- Title card
- Genre: Game show
- Created by: Paul Farrer
- Directed by: Bobet Vidanes
- Presented by: Xian Lim
- Starring: Chad Kinis; Ace of Strings; Maestro Andy;
- Composer: Paul Farrer
- Country of origin: Philippines
- Original languages: Filipino, English
- No. of series: 1
- No. of episodes: 13

Production
- Executive producers: Vic Del Rosario Jr.; Robert Galang;
- Running time: 60 minutes (inc. adverts)
- Production company: Viva Television

Original release
- Network: TV5
- Release: March 20 – June 12, 2021

= 1000 Heartbeats: Pintig Pinoy =

Filipino game show

1000 Heartbeats: Pintig Pinoy is a Philippine television game show broadcast by TV5. The show is based from the British television series 1000 Heartbeats. Hosted by Xian Lim, it aired on the network's TodoMax Weekend line up from March 20 to June 12, 2021, replacing Bangon Talentadong Pinoy and was replaced by Puto. The main goal of the game is to successfully complete seven rounds of various questions within the player's own 1,000 heartbeats to win ₱1,000,000.

==Production==
The format was purchased by Viva Television in 2016 and was originally slated to premiere in July 2016 for sixty episodes. However, the show had to be shelved when their partnership with TV5 had to be temporarily cut and lack of a suitable host (and eventually when Chot Reyes became TV5 president and prioritized the then-ESPN5).

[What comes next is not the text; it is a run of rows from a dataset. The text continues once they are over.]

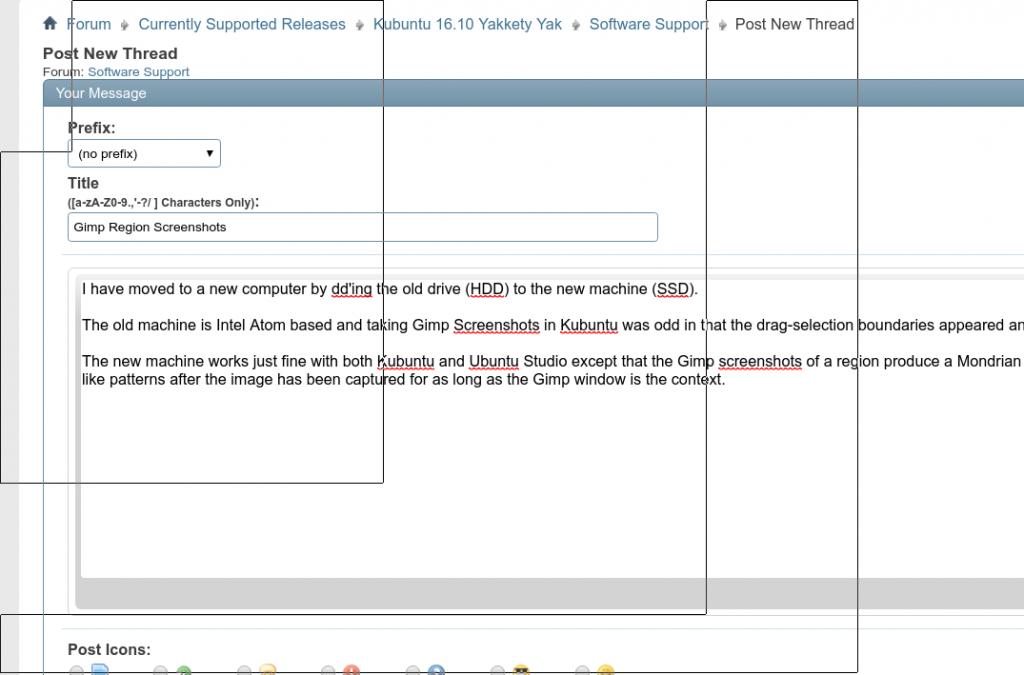This screenshot has width=1024, height=675.
Task: Choose the green circle post icon
Action: tap(184, 671)
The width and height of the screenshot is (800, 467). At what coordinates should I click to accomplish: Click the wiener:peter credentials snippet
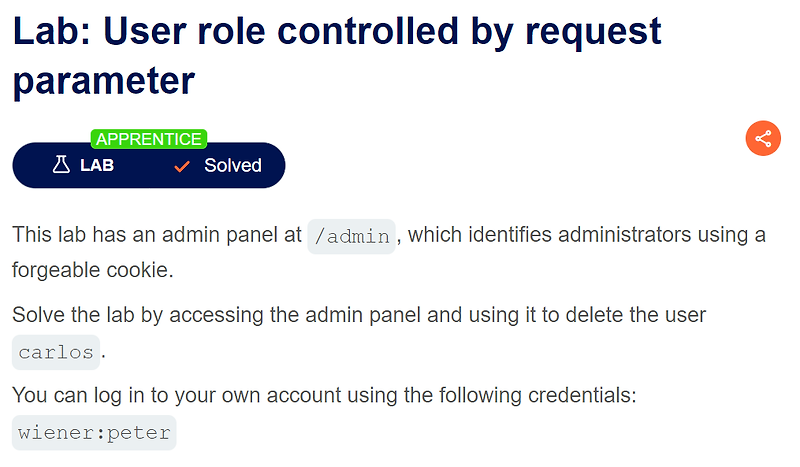tap(94, 433)
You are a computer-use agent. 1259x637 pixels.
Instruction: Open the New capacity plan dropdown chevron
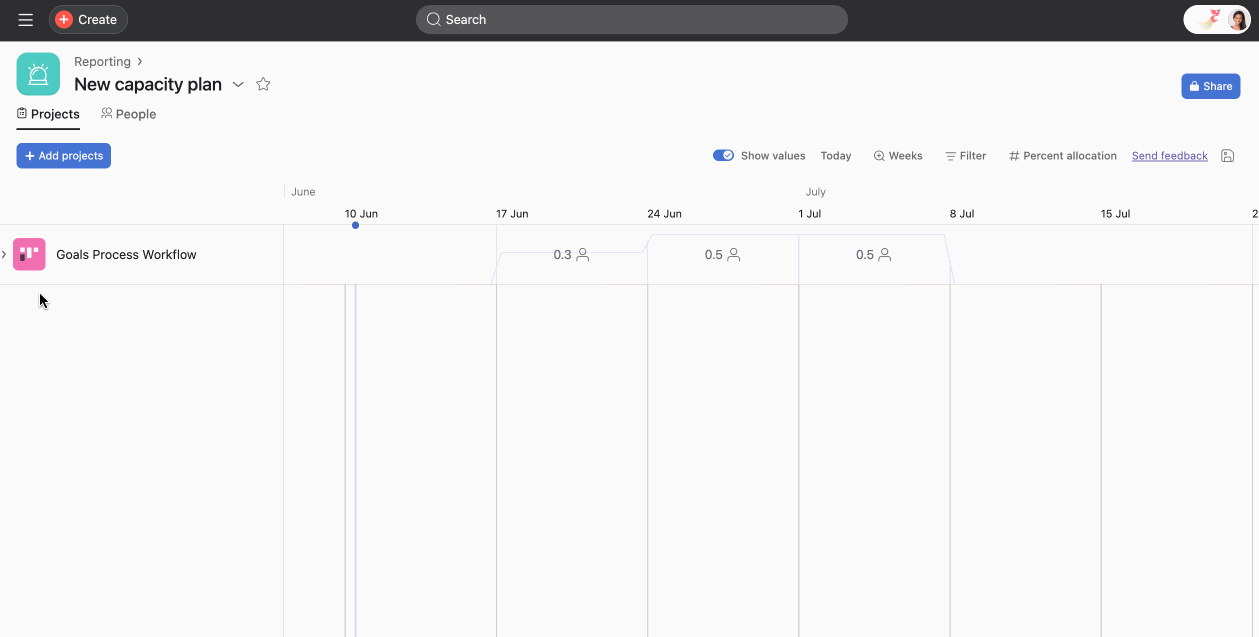click(238, 85)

In March 2021, together with The Wall Philippines, 1000 Heartbeats: Pintig Pinoy was announced as one of the two newest game shows on TV5 produced by Viva Television. The show originally ordered 26 hour-long episodes, but was reduced to 13 episodes.

==Gameplay==
The player wears an electronic heart rate counter where their heart rate in beats per minute (BPM) is displayed on the rightmost screen. The round begins once the player steps onto the "plate", a white circular platform that turns red upon stepping. From the initial total of 1,000 heartbeats, the heartbeats of the player are continuously deducted during the round, which is shown on the leftmost screen throughout the game. At any time the total number of heartbeats reaches zero, the game ends and the player leaves with nothing. During the game, the live string quartet plays the musical score of the show at a tempo based on the heart rate of the player.

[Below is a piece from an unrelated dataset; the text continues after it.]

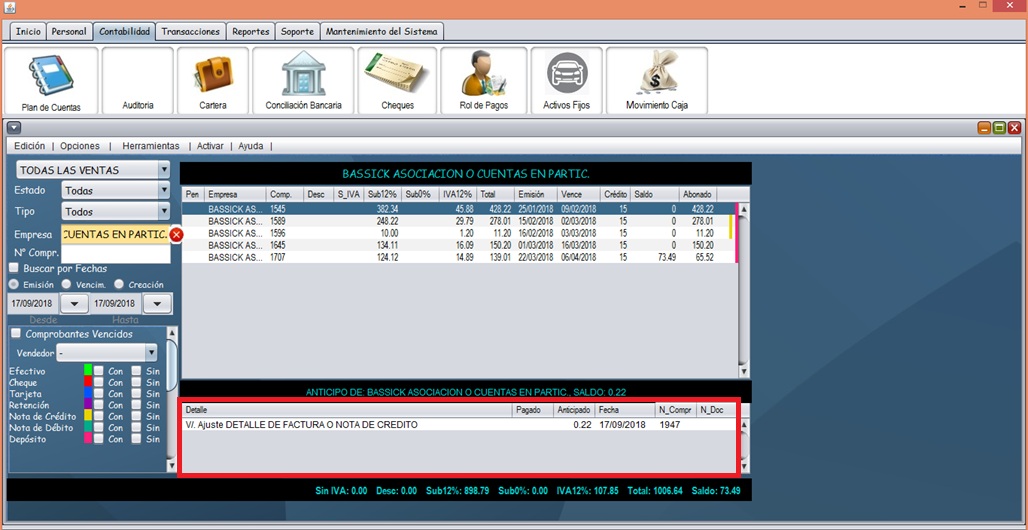This screenshot has height=530, width=1028.
Task: Enable the Buscar por Fechas checkbox
Action: tap(14, 269)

The game consists of seven rounds with the following amounts.

| Round | Amount |
|---|---|
| 1 | ₱10,000 |
| 2 | ₱25,000 |
| 3 | ₱50,000 |
| 4 | ₱100,000 |
| 5 | ₱250,000 |
| 6 | ₱500,000 |
| 7 | ₱1,000,000 |

The player must give seven correct answers for the first round and one less for every succeeding round. Every incorrect answer deducts 25 heartbeats from the total. The player may opt to change the question by stepping off the plate and a penalty of 100 heartbeats. Any correct answers given prior to stepping off are counted toward the number required to complete the round once the game resumes.

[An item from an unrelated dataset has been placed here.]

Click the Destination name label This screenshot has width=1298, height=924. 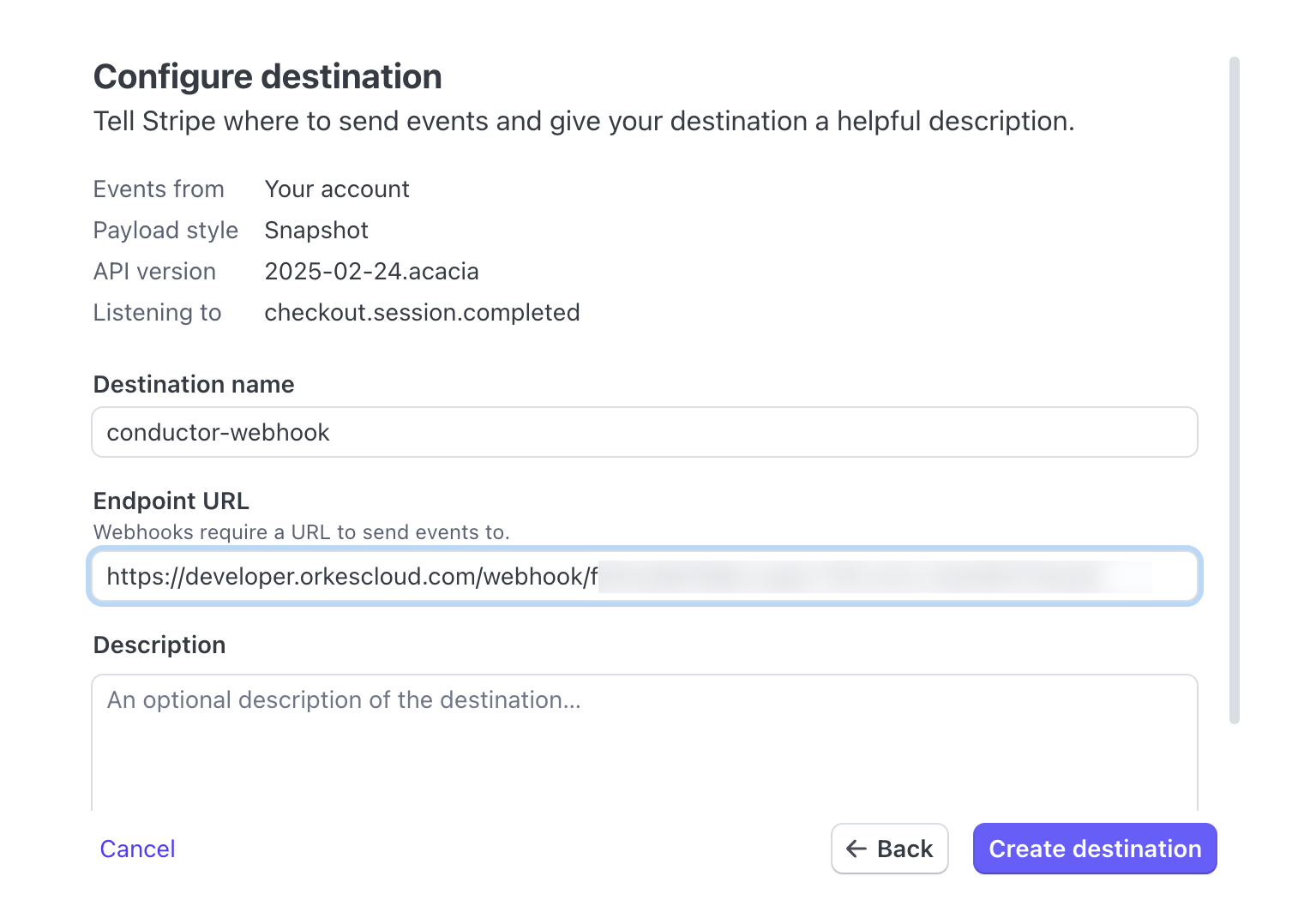[193, 384]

At the start of each round, the player is shown an example of the game to be played. They may elect to cash out with the money banked to that point rather than continue playing. In order to win the money, they must complete the "Cashout" round.

==Games==
- Round 1 – Contrast
- The player is given the same pair of answer options for all questions throughout the entire round. They must answer seven questions correctly to bank ₱10,000.

- Round 2 – Reorder
- The player is given a randomized list of six items for them to correctly reorder in a specified arrangement to bank ₱25,000.

- Round 3 – Unscramble
- The player must correctly form five sets of scrambled letters into words based on a given general category to bank ₱50,000. The player may ask to reveal the more specific category as a clue for 25 heartbeats.

- Round 4 – Identify
- The player is given eight possible answers. They must correctly identify the four answers that fit the given statement to bank ₱100,000. If not all four answers are correct, they are penalized 25 heartbeats, then it is revealed how many choices are correct. This continues until all four answers are given in an attempt. Stepping off the plate gives a brand new set of answers and question, but the number of choices required is reduced by the number of correct answers given in the previous question.

- Round 5 – Keep Up
- The player is shown a number and a mathematical operation. The answer to that operation becomes the next number to a different mathematical operation. They must complete three sets of six mathematical operations to bank ₱250,000. Stepping off the plate forfeits all attempts of the player in the current set and must complete a new set to advance. Any sets completed prior to stepping off are already counted towards the required number of sets.

- Round 6 – Decipher
- The player is given two lists of five statements each and must choose the only one that fits each given question to bank ₱500,000.

- Round 7 – Recall
- The player is shown a string of 12 alphanumeric characters and must recite it in the exact order to bank ₱1,000,000. The sequence remains displayed until the player says "recall" to attempt reciting the string. Any mistake costs 25 heartbeats and the process repeats.

- Cashout
The player must correctly answer five consecutive true-or-false questions to successfully cash out their banked money. Any incorrect answer deducts 25 heartbeats and the player must try again to create a chain of five correct answers. The player cannot step off the plate in this round.